The artificial boundaries after the British and French carved up the region are increasingly irrelevant.

sykes-picot map of 1916

Sykes-Picot map of 1916: “A” goes to France, “B” to Britain. Image from the National Archives / Public Domain.

By David P. Hamilton | The Rag Blog | June 29, 2015

“One day during the [Versailles] Peace Conference [ending WWI], Arnold Toynbee, an adviser to the British delegation, had to deliver some papers to the prime minister. “Lloyd George had forgotten my presence and had begun to think aloud. ‘Mesopotamia, yes, oil, irrigation, we must have Mesopotamia; Palestine, yes, the Holy Land, Zionism, we must have Palestine; Syria, h’m, what is there in Syria? Let the French have that.’”
Paris 1919 by Margaret MacMillan, p. 381

It took more than the musings of British Prime Minister Lloyd George to make it happen, but that’s more or less how the current countries of the Middle East were created. Their boundaries were essentially drawn by the British and French after WWI to suit their own interests.

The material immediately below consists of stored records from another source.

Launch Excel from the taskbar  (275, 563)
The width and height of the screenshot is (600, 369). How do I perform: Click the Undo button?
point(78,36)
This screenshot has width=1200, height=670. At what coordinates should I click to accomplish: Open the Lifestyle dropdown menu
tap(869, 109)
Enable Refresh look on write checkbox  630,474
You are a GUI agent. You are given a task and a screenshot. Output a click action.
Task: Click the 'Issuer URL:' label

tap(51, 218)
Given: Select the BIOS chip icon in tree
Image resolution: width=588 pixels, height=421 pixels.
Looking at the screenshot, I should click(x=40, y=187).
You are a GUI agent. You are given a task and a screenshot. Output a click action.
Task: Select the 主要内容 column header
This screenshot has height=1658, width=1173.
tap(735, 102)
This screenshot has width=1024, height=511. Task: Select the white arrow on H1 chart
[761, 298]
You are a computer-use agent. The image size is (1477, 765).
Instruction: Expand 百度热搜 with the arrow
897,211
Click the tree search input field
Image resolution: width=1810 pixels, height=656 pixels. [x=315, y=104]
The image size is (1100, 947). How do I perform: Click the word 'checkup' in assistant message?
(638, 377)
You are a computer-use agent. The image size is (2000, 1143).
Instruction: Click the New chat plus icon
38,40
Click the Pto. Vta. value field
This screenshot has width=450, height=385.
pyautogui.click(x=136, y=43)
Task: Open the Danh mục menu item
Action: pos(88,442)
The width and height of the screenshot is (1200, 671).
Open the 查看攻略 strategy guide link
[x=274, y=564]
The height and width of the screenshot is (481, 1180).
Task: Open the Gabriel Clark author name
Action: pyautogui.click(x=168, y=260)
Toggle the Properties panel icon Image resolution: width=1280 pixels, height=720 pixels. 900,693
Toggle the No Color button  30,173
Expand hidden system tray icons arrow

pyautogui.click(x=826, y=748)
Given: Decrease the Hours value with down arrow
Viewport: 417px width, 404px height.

The Ottoman Empire, having joined the wrong side in the war, was being dismembered by the victorious European colonialists. The British forces occupied Baghdad and controlled the valleys of the Tigres and Euphrates Rivers. Hence, they got the oil, which they knew to be there in abundance, plus Palestine for sentimental reasons. The French got the leftovers, primarily the coastal regions where the French-speaking Maronite Christians lived plus a bunch of desert to the east.